**Required task a**
Answer these questions about the court opinion below, marking each answer as its question is marked:
(i) At which facility was the Petitioner confined?
(ii) How many days of earned credit time did the disciplinary hearing board take from the Petitioner?
(iii) Which rule requires district courts to review a habeas corpus petition?

**Text shown**
>> begin
Opinion
CAUSE NO. 3:07-CV-237-TS.
March 31, 2008
OPINION AND ORDER
Petitioner Ronald Jones, a prisoner confined at the Westville Correctional Facility, submitted a petition for writ of habeas corpus pursuant to 28 U.S.C. § 2254 dealing with the loss of earned credit time in a disciplinary hearing. On June 21, 2006, a disciplinary hearing board ("DHB") found the Petitioner guilty of battery on a correctional officer, ordered him placed in disciplinary segregation for one year, imposed a loss of three hundred sixty-five days of earned credit time, revoked his phone privileges for ninety days, and demoted him to a lower credit time earning classification. The Respondent has moved to dismiss the petition because the Petitioner did not exhaust his administrative remedies, attaching most of the hearing record. The Petitioner filed a response with an affidavit and portions of the hearing record attached.
The principles of exhaustion of available state remedies and procedural default apply to prison disciplinary hearings. Markham v. Clark, 978 F.2d 993, 995 (7th Cir. 1992). A petitioner's failure to pursue an available administrative remedy means he has procedurally defaulted his claims. The Petitioner's affidavit states, under penalty of perjury, that he prepared and submitted an administrative appeal but that officials later told him they had no record of it. Because there is a dispute over whether or not the Petitioner attempted to appeal the DHB's finding of guilt, the Court will not dismiss the petition and will review it on the merits.
Pursuant to Rule 4 of the Rules Governing Section 2254 Cases, district courts are obligated to review a habeas corpus petition and to dismiss the petition if "it plainly appears from the petition and any attached exhibits that the petitioner is not entitled to relief. . . ." Rules Governing Section 2254 Cases, Rule 4. The parties have submitted sufficient documents from the administrative record that the Court can now determine the validity of the issues raised in the petition.
>> end
**Records to process**
>> begin
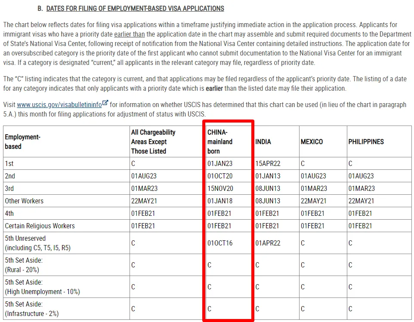Select the 01JAN23 date for China 1st preference
This screenshot has height=322, width=414.
pos(220,164)
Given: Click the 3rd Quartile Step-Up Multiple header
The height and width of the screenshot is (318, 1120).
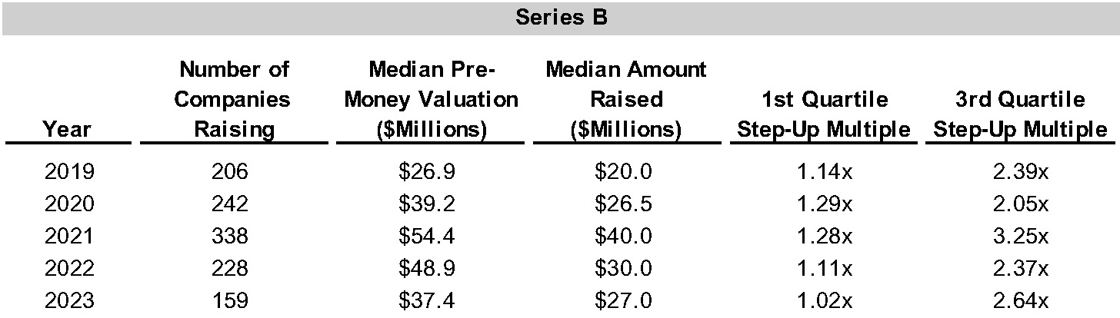Looking at the screenshot, I should coord(1020,114).
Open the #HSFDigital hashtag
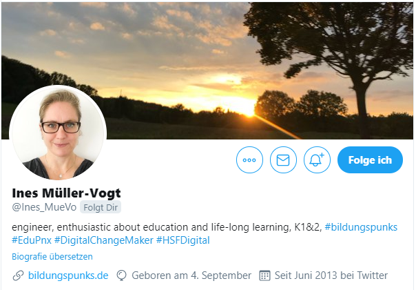 tap(183, 240)
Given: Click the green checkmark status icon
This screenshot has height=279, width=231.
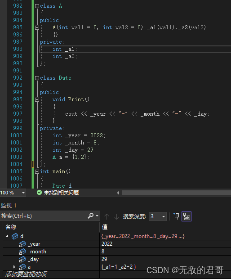Looking at the screenshot, I should (39, 193).
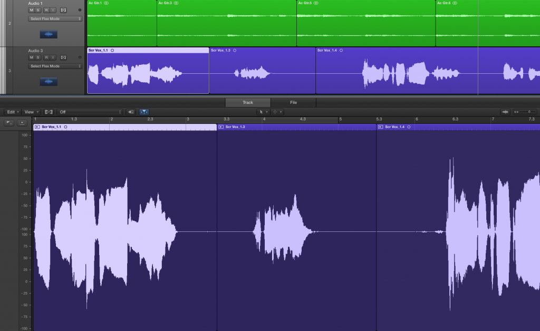
Task: Click the Catch Playhead button in the editor
Action: click(x=131, y=112)
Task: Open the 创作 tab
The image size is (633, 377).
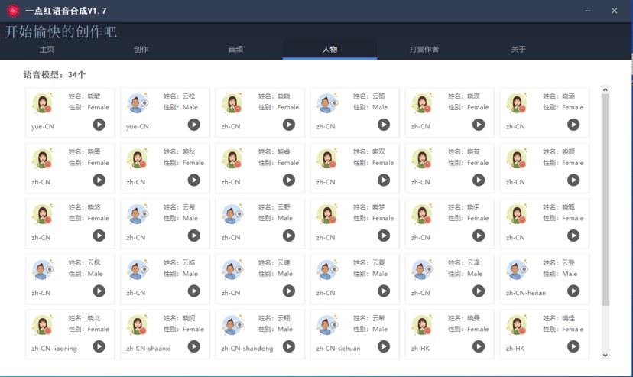Action: pyautogui.click(x=141, y=50)
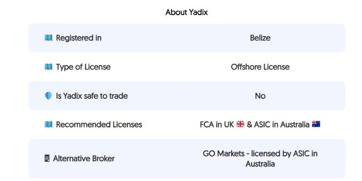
>> end
**Required task b**
In the entries, begin at the line that has "Given: Click the 3rd" and stop after the line that has "tap(183, 240)". Write only those lines again, changing "header" to "column heading" and keeping everything else the same, and leave out the pictures.

**Task result a**
(i) The Westville Correctional Facility.
(ii) Three hundred sixty-five days.
(iii) Rule 4 of the Rules Governing Section 2254 Cases.

**Task result b**
Given: Click the 3rd Quartile Step-Up Multiple column heading
The height and width of the screenshot is (318, 1120).
Looking at the screenshot, I should coord(1020,114).
Open the #HSFDigital hashtag
 tap(183, 240)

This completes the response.